Stupore. Stupore di essere me. Stupore di essere una ragazza nella notte gravida di presagi. Stupore di fronte al mio stupore.
Chiudete gli occhi del viso e aprite gli occhi del cuore.
Litigava con sé stessa e con la sua scrittura, era molto dura nelle sue autoanalisi: tanto da giudicare le sue poesie dei tiepidi “balbettii” o, peggio, degli “aborti”. Pizarnik scrive parole che fanno male, che feriscono gli occhi e tuttavia abbagliano con lo splendore feroce di una luce inattesa. Uno dei termini più ricorrenti in queste memorie è “dolore”:
Dolore. Dolore di essere, dolore di amare e di non essere amata. Dolore della notte che mi accarezza i capelli. Dolore del mare. Dolore per la vita che passa senza fermarsi alla mia porta. Dolore di parlare e che le mie parole rimangano attaccate al vento che le disperderà in paesaggi immemori.
Viene da chiedersi se queste pagine non siano un grido d’aiuto che ora giunge sino a noi, inascoltato. Parla spesso del suo “sradicamento”, della sua incapacità di trovarsi a proprio agio nel mondo. Alejandra Pizarnik cerca ostinatamente sé stessa attraverso la scrittura: usando la penna si demolisce e si ricostruisce di continuo.
“Dolore” è una delle parole più ricorrenti, l’altra è “notte”: come se l’oscurità fosse la cura, il riposo, oppure a tratti un demone da sconfiggere attraverso “l’ululato” delle parole.
La notte insiste per essere silenzio. Io colpisco le porte della notte.

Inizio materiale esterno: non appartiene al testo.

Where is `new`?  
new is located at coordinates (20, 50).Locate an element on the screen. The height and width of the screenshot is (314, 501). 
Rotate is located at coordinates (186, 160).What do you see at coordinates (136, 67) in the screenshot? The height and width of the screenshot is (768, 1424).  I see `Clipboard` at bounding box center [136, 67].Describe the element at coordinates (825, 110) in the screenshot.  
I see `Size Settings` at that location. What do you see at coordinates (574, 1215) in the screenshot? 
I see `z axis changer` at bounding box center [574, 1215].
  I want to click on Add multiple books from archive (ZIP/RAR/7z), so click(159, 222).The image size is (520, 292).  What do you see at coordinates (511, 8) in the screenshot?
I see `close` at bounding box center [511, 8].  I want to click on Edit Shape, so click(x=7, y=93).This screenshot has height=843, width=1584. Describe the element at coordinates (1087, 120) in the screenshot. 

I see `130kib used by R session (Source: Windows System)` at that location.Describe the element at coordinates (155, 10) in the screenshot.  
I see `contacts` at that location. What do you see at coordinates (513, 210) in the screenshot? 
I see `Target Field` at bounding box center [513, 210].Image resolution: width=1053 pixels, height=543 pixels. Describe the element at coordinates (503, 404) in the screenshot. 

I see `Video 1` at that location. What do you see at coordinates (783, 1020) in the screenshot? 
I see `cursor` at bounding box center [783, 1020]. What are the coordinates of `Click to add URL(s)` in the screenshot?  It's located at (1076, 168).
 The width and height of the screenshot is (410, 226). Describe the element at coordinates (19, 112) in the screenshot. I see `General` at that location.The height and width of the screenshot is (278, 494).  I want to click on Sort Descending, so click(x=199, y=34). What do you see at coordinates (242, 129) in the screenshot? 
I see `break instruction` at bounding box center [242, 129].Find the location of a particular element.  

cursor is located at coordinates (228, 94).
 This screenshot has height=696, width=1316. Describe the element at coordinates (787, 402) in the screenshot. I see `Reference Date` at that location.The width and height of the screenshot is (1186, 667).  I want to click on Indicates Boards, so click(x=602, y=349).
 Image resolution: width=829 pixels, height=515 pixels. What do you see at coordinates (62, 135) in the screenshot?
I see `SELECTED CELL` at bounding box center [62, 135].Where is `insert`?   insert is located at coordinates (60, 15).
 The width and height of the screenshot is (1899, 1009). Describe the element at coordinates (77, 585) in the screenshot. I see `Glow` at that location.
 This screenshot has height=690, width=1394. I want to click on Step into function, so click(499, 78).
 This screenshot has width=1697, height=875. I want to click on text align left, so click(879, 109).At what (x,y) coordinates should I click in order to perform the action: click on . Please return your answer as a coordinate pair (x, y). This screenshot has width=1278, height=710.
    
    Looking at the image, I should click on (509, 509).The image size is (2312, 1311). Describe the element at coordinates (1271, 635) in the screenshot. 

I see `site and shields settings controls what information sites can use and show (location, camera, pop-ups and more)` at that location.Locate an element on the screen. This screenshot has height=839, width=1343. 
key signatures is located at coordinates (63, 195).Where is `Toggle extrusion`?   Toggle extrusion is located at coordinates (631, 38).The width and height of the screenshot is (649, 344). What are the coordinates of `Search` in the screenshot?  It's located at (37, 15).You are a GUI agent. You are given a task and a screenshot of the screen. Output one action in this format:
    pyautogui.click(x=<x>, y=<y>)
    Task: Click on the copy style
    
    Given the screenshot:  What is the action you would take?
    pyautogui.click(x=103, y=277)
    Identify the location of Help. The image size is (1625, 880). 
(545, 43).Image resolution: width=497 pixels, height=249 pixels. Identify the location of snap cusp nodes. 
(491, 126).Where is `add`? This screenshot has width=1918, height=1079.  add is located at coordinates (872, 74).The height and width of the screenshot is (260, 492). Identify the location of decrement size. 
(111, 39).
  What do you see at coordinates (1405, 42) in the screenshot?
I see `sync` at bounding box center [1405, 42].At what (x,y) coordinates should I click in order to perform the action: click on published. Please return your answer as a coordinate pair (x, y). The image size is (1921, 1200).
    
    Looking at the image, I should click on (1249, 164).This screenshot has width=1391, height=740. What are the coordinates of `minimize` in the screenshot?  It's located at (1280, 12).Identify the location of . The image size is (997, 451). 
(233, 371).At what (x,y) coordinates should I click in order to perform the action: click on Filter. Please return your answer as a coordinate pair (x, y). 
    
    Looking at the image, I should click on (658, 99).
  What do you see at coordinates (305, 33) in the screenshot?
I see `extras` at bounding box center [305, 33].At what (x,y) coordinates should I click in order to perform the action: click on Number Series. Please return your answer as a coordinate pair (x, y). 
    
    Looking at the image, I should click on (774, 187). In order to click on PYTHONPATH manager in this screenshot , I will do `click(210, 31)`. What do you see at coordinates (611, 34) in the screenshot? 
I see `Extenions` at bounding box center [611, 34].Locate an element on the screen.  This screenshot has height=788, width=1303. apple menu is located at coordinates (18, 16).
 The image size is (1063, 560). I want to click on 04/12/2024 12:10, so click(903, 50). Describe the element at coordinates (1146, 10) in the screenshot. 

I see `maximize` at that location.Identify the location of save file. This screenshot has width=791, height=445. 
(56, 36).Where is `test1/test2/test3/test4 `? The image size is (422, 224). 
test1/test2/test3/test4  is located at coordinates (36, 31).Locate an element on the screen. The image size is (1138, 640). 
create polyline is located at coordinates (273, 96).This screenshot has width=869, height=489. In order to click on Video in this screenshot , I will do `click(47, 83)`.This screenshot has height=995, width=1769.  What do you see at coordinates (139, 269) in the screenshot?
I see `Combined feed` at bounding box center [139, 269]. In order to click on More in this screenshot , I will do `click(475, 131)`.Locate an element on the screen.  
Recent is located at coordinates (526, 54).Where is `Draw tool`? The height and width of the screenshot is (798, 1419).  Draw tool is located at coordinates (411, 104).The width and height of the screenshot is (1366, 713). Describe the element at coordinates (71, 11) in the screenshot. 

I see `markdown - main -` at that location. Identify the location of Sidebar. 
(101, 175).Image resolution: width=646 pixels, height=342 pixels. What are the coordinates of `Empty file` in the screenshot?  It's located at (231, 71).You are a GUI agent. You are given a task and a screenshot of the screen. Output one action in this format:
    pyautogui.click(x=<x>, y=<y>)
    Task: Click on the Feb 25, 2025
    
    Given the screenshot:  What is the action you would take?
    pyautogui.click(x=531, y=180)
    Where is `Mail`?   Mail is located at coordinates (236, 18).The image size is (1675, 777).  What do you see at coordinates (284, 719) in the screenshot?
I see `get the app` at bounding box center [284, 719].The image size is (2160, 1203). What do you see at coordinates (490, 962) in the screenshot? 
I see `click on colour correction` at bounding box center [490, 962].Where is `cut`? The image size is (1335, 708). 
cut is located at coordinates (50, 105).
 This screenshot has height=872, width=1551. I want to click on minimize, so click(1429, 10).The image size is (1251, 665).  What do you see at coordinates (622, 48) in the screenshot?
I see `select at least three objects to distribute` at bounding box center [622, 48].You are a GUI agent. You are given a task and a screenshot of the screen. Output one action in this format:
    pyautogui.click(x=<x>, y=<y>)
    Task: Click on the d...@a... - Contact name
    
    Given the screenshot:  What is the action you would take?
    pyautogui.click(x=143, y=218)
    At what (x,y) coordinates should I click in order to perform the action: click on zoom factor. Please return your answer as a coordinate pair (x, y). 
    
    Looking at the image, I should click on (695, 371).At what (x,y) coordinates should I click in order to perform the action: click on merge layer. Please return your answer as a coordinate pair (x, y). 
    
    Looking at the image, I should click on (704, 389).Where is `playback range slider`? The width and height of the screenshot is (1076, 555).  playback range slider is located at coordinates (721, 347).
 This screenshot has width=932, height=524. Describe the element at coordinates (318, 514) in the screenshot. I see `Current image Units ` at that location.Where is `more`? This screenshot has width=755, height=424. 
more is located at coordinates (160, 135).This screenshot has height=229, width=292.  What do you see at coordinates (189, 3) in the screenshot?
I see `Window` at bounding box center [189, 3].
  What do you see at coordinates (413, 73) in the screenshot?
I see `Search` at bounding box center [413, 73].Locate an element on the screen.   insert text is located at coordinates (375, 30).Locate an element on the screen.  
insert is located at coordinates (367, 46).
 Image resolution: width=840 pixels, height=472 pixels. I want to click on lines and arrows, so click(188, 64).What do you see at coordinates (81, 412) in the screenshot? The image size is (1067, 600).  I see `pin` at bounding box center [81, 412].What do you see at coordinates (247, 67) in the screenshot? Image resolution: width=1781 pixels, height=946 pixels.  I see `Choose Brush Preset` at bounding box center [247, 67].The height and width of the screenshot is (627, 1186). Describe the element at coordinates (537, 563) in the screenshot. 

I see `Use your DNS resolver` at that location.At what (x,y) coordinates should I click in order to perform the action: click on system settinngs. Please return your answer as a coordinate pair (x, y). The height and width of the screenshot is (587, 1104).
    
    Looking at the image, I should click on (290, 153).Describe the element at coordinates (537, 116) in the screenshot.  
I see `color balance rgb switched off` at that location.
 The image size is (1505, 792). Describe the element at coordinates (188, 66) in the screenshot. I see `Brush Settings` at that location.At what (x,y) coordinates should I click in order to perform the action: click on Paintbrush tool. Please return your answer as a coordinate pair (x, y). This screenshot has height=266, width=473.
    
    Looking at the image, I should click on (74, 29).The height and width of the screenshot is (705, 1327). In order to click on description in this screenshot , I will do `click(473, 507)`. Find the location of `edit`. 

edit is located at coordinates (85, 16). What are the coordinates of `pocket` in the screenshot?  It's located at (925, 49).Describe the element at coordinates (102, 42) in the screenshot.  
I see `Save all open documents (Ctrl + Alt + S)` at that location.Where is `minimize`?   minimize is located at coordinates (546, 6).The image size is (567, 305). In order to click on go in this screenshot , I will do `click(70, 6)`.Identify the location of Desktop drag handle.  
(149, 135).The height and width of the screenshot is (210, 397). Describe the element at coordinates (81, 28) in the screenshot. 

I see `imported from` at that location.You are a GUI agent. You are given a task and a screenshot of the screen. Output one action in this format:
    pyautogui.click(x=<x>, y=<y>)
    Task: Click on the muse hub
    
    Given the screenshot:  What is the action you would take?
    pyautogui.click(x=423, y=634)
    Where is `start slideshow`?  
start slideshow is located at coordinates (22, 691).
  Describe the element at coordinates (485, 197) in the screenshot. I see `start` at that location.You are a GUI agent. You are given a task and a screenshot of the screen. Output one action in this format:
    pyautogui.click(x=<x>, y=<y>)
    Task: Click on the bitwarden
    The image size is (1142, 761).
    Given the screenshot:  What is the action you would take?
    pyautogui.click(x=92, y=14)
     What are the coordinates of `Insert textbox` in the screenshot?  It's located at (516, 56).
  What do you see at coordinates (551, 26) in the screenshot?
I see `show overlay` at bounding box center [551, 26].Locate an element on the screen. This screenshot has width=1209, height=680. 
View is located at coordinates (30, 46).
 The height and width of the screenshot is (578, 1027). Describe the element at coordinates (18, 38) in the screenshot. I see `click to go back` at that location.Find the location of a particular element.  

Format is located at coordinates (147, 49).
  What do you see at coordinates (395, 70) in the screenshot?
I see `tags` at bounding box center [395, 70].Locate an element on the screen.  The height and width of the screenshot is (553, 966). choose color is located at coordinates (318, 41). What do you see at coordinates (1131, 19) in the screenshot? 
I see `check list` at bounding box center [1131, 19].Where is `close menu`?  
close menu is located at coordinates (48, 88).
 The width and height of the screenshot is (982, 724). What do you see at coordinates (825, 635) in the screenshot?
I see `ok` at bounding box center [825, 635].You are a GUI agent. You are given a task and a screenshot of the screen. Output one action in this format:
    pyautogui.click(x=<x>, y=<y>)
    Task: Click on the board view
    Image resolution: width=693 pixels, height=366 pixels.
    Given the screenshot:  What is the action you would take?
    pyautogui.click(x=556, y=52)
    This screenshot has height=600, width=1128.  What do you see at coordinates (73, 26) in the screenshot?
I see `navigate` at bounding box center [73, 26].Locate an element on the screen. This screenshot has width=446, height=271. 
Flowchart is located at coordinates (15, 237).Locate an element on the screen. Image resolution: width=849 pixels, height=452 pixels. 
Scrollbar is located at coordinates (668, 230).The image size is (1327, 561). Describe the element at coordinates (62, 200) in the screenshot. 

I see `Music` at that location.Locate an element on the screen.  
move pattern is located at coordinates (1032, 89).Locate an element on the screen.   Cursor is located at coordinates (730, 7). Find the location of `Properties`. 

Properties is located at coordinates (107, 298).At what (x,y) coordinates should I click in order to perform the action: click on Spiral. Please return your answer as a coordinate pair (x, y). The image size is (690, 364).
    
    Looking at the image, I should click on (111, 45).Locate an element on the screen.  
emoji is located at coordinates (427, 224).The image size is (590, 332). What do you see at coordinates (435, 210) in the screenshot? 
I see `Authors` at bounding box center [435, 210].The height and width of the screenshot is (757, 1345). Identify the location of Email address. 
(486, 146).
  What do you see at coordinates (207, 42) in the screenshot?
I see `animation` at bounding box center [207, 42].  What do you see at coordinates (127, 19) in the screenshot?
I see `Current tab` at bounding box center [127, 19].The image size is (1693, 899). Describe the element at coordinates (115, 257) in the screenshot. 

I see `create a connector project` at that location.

La breve eternità di Alejandra Pizarnik
Sentii nominare per la prima volta Alejandra Pizarnik durante un soggiorno a Madrid, e non l’avrei mai più dimenticata. Una sera mi recitarono i versi di una sua poesia in spagnolo: suonavano calmi come una ninna nanna, esotici come un profumo di spezie e, al contempo, struggenti, poiché quelle parole sembravano sgorgare dal buio più fondo di un abisso insondabile. Quella poesia era La noche, La notte, una delle opere più famose della poetessa argentina.
Poco sé de la noche
pero la noche parece saber de mí
Ne rimasi stregata. Subito chiesi più informazioni su di lei, mentre cercavo di tradurre la poesia per scoprire come suonasse in italiano, se risultasse melodiosa anche nella mia lingua, se conservasse la medesima segreta armonia. Fu così che scoprii che Alejandra era morta, suicida, a soli 36 anni. Questo fatto, non so perché, me la rese ancora più cara: capii che quella malinconia lacerante che avevo percepito sottotono, che sgorgava come un fiume carsico nelle pause dei versi, nel ritmo teso delle parole, era autentica.
La poesia all’improvviso acquisiva un altro peso, un altro significato: era un canto dell’anima. Non avevo dubbi che fosse la sua voce a parlarci da una profondità impenetrabile, tuttavia inesplicabilmente vicina, condivisa, come un sussurro nel buio; alllora la notte appariva come un manto oscuro capace di avvolgerci le spalle, tenendole al riparo dagli incubi. Si creava così un ponte di parole che sembrava attraversare i secoli, giungere intatto sino a noi con il ritmo di una melodia andalusa cadenzata e carnale, senza strumenti o ballerini che ne scandiscano il tempo, perché quel lampo di eternità è attraversato solo dalla voce di Alejandra Pizarnik:
Tal vez las palabras sean lo único que existe
en el enorme vacío de los siglos
que nos arañan el alma con sus recuerdos.
Sono le parole l’unica cosa che esiste “nell’enorme vuoto dei secoli”: sono versi che ti attraversano e ti scarnificano come se giungessero dal mondo degli spiriti, da un universo capovolto, da una notte perpetua che ha dimenticato lo splendore giorno.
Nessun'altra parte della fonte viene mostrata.